Resistance training programs should be progressive, individualized, and stimulate all the major muscle groups including the back, shoulders, arms, legs, chest, and abdominals. Beginners typically start with one set of eight to ten repetitions of a given exercise, pause for approximately 30 to 60 seconds, and repeat the set two to three more times or until fatigued. More weight is added if the sets become too easy or the repetitions are increased to 15 to 20 at a lower resistance. Workout regimens are usually completed between three to five times per week for increased benefit and include a short pre- and post-workout stretching routine.
Split routines are also common components of a resistance training program. A training regimen is split into different routines that each target specific muscle groups. For example, one routine could consist of exercises that target the chest, back, and shoulders, while a second routine focuses on the arms, legs, and abdominals. The routines are alternated with a day or two of recovery in between.

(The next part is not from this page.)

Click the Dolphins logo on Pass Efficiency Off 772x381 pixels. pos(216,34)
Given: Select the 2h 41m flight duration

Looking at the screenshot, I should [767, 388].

Resistance training program exercises that are properly executed cause microscopic tears to the muscle cells that are subsequently repaired by the body, encouraging the targeted muscles to become stronger. The breakdown of muscle fiber is called catabolism, and anabolism denotes the process of muscle repair and strengthening. Since muscles will heal after a workout, it is important to allow a day or two between gym visits for the body to make a full recovery.
There are many documented benefits associated with resistance training programs. The aging process is slowed by building muscle and strength. Resistance training can also increase bone mass, lower blood pressure, and aid in maintaining a healthy body weight by raising an individual's metabolic rate. Such programs can also improve balance and help prevent injuries caused by falling down.
It is important to execute all program exercises properly and at an appropriate resistance level to avoid injury. It is advisable to consult with a personal trainer for advice and suggestions when designing a resistance training program. A personal trainer can also monitor his or her clients while they are training and make immediate corrections and adjustments to the client's technique. Individuals should consult a physician prior to starting any kind of exercise program.